Under pressure from the Protestant Reformation, the Franciscans left the town between 1540 and 1542. The church then became Lutheran, while the town took over the monastery buildings. In 1724, as part of the Counter-Reformation led by the Holy Roman Empire, the Franciscans regained the church. By 1788, it was a Catholic parish church. During the 18th century, Baroque features were added. The ceiling was replaced around 1772 and stairs were built into the western facade. The choir was heightened and given windows, as well as a Baroque altar dedicated to the Holy Trinity. A Baroque cornice was placed all along the facades. A triangular pediment was added to the western facade, as well as a bulb-shaped belfry. The sundial dates to the same period. Other repairs date to 1847, when the first western portico was likely built.
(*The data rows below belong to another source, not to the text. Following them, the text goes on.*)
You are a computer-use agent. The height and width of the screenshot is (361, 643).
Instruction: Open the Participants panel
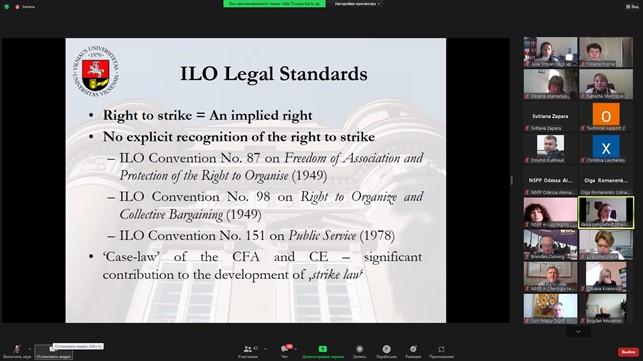click(x=248, y=351)
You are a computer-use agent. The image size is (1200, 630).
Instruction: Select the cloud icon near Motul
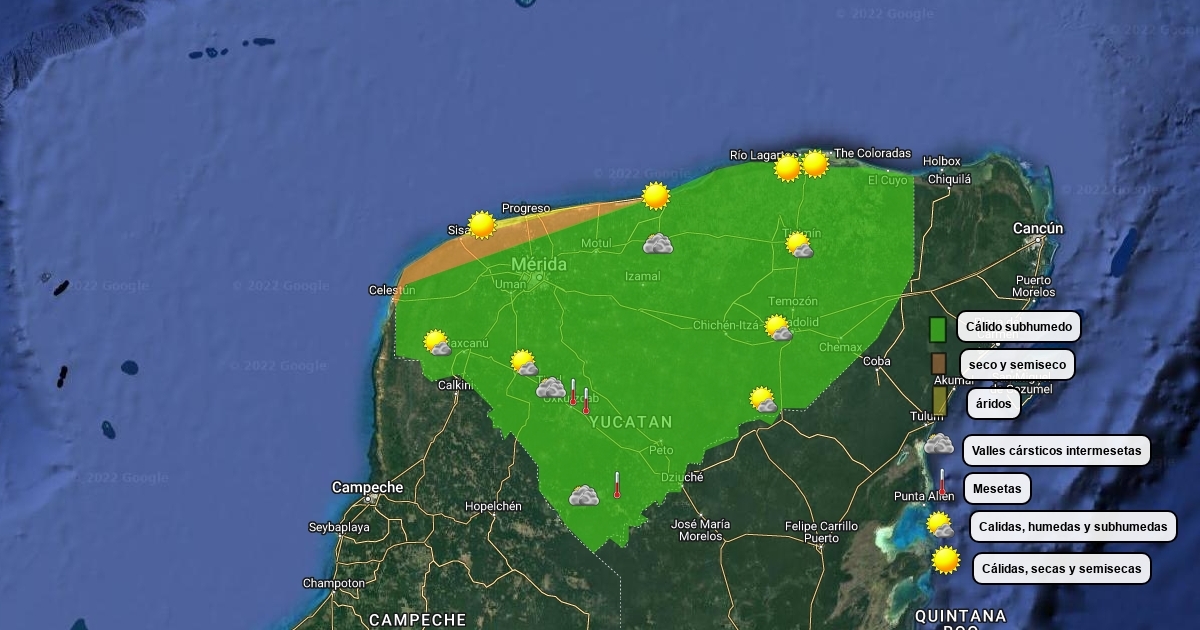point(657,244)
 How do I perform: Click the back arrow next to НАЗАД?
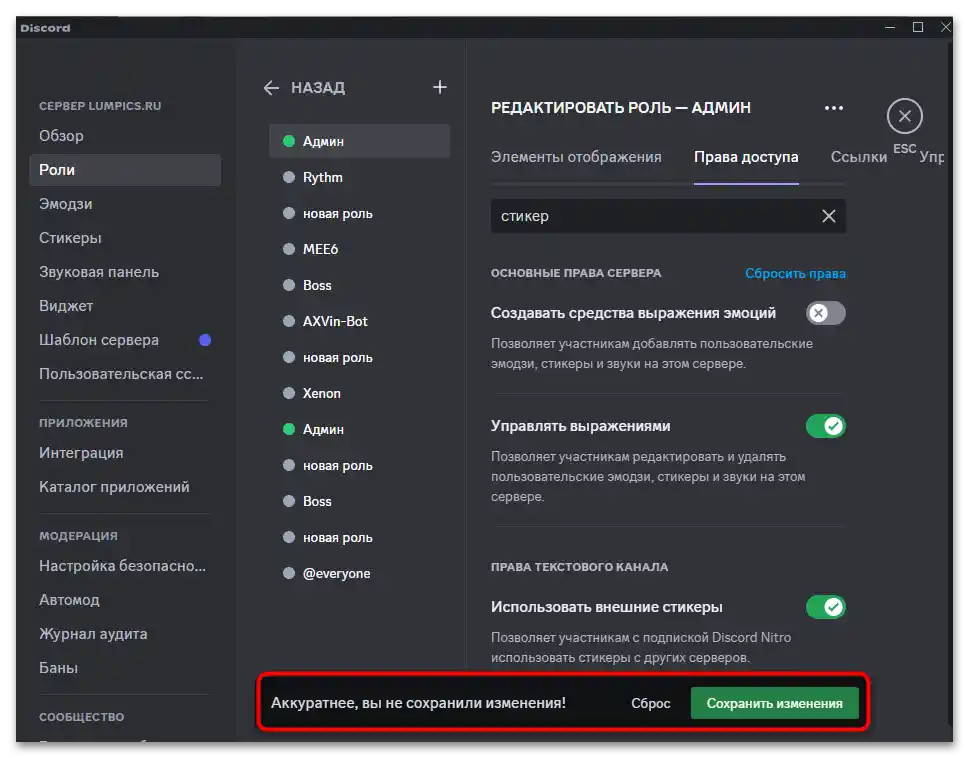(x=271, y=88)
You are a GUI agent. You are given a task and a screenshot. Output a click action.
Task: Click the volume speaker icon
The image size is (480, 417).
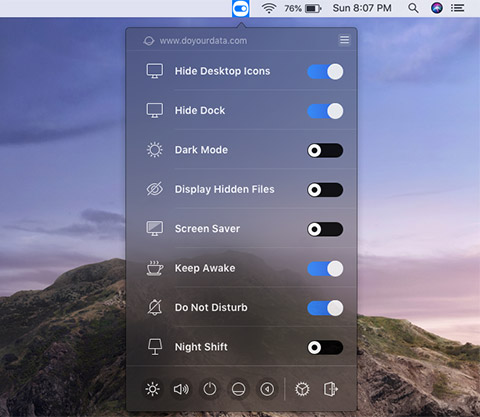pyautogui.click(x=181, y=389)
In 1893, the unused property was purchased by the Romanian Greek-Catholic Church. Some parts of the monastery were restored in 1909, at which point the frescoes were discovered. The 1760 organ was probably removed around the same period at the beginning of 20th century. The western portico acquired its current Gothic Revival appearance in the interwar period. In 1948, when the new communist regime banned the Greek-Catholic Church, the building was transferred to the Orthodox Church. Subsequently, the Baroque altar was replaced by an iconostasis. The neo-Byzantine murals date to 1978–1980.

==Description==

A hall church, it has a nave and a long choir, with an easterly polygonal apse. The western facade has a simple appearance. It is supported by two short buttresses perpendicular to the facade, and by two longer ones at the corners. The Gothic portal, with its pointed arch, is shielded by an 1847 portico later given Gothic touches. There is a rose window above the portal, surrounded by two tall windows with pointed arches. The Baroque cornice, rounded above the rose window, is the only horizontal part of the facade. The triangular pediment is decorated with three 20th-century mural paintings. On the southern facade, the date MDXX (1520) is inscribed into a buttress, indicating the construction date for the buttresses and vaulted ceiling. MDCCCCIX (1909) is also inscribed, indicating when the monastery was demolished.

In the interior, the wide altar arch is supported by pilastered columns. The choir column capitals are in late Romanesque or early Gothic style, decorated with plants. The nave is covered by four domed double-arched sections, resting on four pairs of pilasters. The church is listed as a historic monument by Romania's Ministry of Culture and Religious Affairs.